Aim: Reproduce the entries from the line with "The height and width of the screenshot is (501, 949)." to the line with "Action: point(797,271)", substituting "review stars" for "star rating" and leaving everything else unchanged.

Records to use:
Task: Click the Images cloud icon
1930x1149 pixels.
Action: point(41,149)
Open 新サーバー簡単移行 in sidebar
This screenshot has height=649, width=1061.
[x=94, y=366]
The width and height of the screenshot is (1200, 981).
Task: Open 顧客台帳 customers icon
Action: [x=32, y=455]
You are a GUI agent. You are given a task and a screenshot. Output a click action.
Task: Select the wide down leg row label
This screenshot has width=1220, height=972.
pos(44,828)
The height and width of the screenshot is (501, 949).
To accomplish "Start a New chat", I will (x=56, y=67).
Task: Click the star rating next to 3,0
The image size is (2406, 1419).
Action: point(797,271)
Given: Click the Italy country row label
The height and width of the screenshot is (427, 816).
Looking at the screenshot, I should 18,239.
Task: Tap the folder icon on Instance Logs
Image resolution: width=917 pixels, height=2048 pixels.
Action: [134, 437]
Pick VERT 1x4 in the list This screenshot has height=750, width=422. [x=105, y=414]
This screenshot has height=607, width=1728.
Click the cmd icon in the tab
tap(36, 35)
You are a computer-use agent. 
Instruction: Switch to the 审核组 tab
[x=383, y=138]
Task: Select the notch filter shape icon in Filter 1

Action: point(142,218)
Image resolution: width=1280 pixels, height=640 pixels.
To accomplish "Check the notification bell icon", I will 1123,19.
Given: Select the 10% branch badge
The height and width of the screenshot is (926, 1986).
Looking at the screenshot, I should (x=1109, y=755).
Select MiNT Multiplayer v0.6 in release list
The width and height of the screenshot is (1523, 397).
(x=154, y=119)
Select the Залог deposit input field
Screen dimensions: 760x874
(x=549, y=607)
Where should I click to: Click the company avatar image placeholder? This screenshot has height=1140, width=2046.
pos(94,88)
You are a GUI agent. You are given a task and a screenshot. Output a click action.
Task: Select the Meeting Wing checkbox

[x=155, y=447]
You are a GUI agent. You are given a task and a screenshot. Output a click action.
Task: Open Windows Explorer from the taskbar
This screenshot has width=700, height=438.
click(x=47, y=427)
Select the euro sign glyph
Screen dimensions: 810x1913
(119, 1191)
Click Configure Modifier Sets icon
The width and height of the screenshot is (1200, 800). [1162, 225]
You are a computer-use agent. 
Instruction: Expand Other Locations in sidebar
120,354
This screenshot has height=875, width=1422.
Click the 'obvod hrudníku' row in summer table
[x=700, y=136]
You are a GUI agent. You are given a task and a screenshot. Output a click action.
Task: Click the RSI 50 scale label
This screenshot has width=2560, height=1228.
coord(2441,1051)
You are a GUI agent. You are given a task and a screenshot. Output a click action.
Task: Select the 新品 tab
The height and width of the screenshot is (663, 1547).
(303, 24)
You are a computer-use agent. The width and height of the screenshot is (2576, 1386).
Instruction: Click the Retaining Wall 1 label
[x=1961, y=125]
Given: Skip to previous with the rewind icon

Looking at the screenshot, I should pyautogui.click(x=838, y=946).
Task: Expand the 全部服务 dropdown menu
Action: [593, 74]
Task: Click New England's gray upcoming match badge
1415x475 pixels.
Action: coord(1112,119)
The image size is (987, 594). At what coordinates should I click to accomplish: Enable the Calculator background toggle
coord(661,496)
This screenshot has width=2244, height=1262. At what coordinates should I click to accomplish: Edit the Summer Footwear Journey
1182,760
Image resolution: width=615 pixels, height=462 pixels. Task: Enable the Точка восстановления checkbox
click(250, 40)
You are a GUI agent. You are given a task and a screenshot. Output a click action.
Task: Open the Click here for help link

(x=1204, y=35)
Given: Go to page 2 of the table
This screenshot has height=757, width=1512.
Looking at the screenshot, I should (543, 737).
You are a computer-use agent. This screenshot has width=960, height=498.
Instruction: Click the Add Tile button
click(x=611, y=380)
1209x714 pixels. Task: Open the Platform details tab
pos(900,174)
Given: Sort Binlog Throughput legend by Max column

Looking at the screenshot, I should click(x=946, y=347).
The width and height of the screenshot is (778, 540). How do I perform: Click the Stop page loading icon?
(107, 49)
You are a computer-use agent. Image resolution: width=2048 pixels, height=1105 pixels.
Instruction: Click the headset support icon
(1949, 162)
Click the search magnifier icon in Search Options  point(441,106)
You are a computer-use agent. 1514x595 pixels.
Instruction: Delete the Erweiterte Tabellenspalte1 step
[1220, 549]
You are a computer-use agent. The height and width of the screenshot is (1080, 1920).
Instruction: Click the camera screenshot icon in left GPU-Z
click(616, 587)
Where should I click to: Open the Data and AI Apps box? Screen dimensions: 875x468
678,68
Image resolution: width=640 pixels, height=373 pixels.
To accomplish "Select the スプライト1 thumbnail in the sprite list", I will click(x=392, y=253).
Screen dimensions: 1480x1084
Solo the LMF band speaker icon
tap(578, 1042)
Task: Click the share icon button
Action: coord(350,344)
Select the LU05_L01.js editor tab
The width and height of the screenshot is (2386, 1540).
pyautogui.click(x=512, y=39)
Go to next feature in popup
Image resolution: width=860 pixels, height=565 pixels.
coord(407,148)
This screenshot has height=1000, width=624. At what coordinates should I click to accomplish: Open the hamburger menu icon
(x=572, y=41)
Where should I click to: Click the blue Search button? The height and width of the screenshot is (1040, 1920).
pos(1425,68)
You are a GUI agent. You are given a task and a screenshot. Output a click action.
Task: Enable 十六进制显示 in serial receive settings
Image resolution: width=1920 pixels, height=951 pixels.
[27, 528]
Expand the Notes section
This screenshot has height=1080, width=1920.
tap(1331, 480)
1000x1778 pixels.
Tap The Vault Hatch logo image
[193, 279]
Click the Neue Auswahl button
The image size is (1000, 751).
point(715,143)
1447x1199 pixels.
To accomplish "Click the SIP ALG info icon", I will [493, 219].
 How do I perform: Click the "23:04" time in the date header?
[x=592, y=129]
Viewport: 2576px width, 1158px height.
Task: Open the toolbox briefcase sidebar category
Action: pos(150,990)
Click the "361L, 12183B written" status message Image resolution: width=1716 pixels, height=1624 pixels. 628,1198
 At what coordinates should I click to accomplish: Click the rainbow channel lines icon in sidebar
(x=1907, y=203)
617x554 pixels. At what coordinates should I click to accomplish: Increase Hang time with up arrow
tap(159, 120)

Correct result:
The height and width of the screenshot is (501, 949).
To accomplish "Start a New chat", I will (x=56, y=67).
Task: Click the review stars next to 3,0
The image size is (2406, 1419).
Action: point(797,271)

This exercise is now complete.